The one-person show, that dicey theater staple, was amply represented in 2006. Yet the creators of such big-ticket celeb shows as Billy Crystal’s 700 Sundaysand Carrie Fisher’s Wishful Drinking seemed to be holding back from their audiences. Crystal, directed by Des McAnuff, built a nearly three-hour evening at the Wilshire Theater around growing up in suburban Long Island in the 1950s and ’60s. Slides, home movies and schmaltzy music gilded the show, whose wan highlights included young Billy discovering masturbation.

Carrie Fisher’s outing at the Geffen Playhouse had similar amounts of screen projections, but, compared to the comfortably facile Crystal, she seemed startlingly ill at ease with her own life — or at least with talking about it to a live audience. Worse, her show was not the scalding confessional we thought it would be, but a sampler of sweetly embarrassing moments in Fisher’s life without any deeper explanation than a punch line. For my money the most honest and story-driven solo show was a San Francisco import at the Hayworth Theater: Brian Copeland’s Not a Genuine Black Man, a sardonic and harrowing tale about Copeland’s years growing up in San Leandro, a conservative, whites-only suburb near liberal San Francisco.
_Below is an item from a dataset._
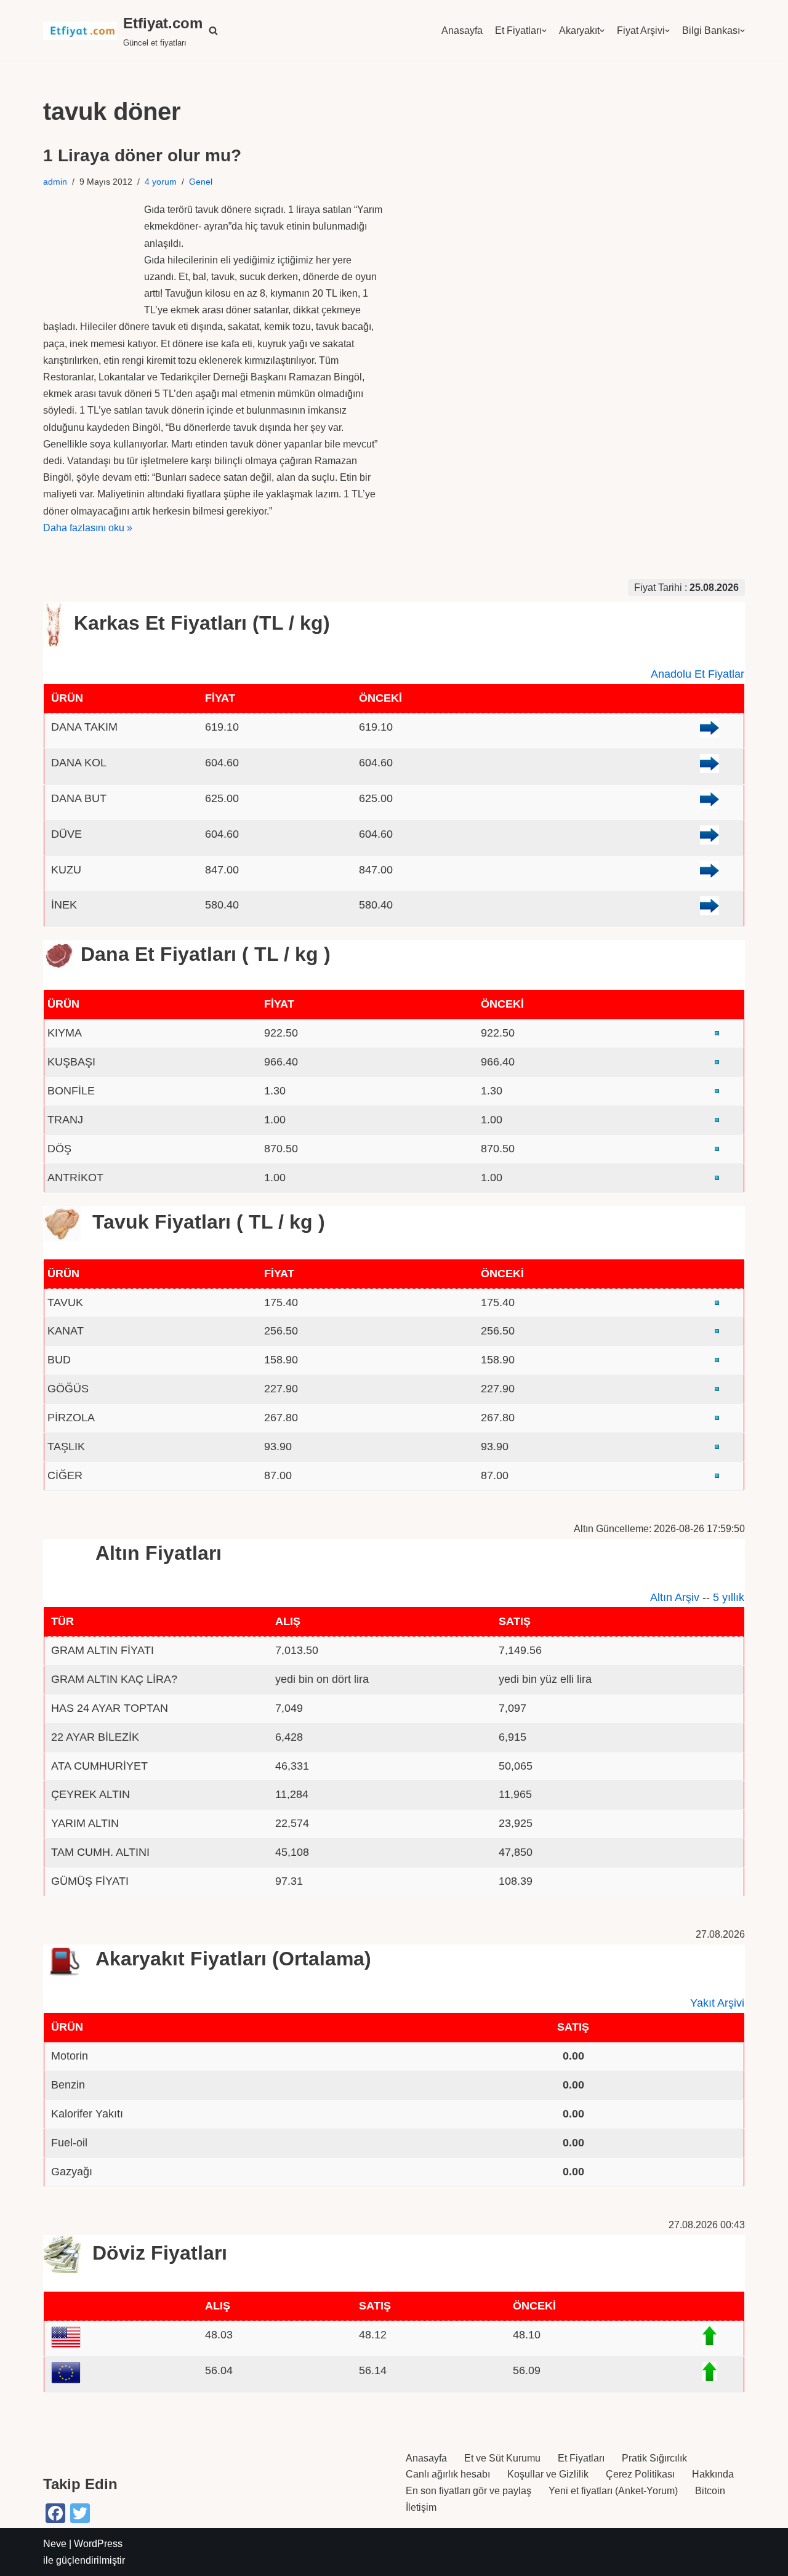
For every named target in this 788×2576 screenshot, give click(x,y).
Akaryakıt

Copeland’s story raised troubling questions about black identity within white society and among African-Americans. It succeeded without being overtly political, whereas a heavily weighted play such as Sam Shepard’s 2004 paranoid farce, The God of Hell (which received its L.A. premiere at the Geffen), left me with a headache — or, rather, an earache. This was a loud, angry, but ultimately sterile comedy, directed with sledgehammer finesse by Jason Alexander, about a Homeland Security agent visiting a Wisconsin farm disguised as a chirpy traveling salesman. Far more watchable was Furious Theater Co.’s Back of the Throat, Yussef El Guindi’s brutal encounter between two government agents who pay a menacing call on a young Arab-American student. Unlike The God of Hell, El Guindi’s play, which first opened last year in San Francisco, actually bothered to throw in a mystery — who fingered the mild-mannered, apparently innocent student?

Another knockout “post-9/11” play was Recent Tragic Events, Theater Tribe’s production of Craig Wright’s unlikely 2002 comedy about a couple’s blind date that takes place the day after the World Trade Center attack. The Victory Theater had scored an earlier success with another perceptive Wright play, the domestic meltdown known as Orange Flower Water, a 2002 work receiving its West Coast premiere under Carri Sullens’ direction. Later, Furious Theater Co. gave Grace, yet another Wright story (about a Christian couple and their emotionally damaged neighbor), a slam-bang local premiere under Dámaso Rodriguez’s smooth direction.

In fact, one truth about 2006 is that too many of the best plays were written by non-L.A. playwrights — or, in the case of Wright (who moved here four years ago to work in TV and film), their best work did not receive their world premieres here. I will spend 2007 crossing my fingers that the next L.A. play I see will be the first time anyone sees it.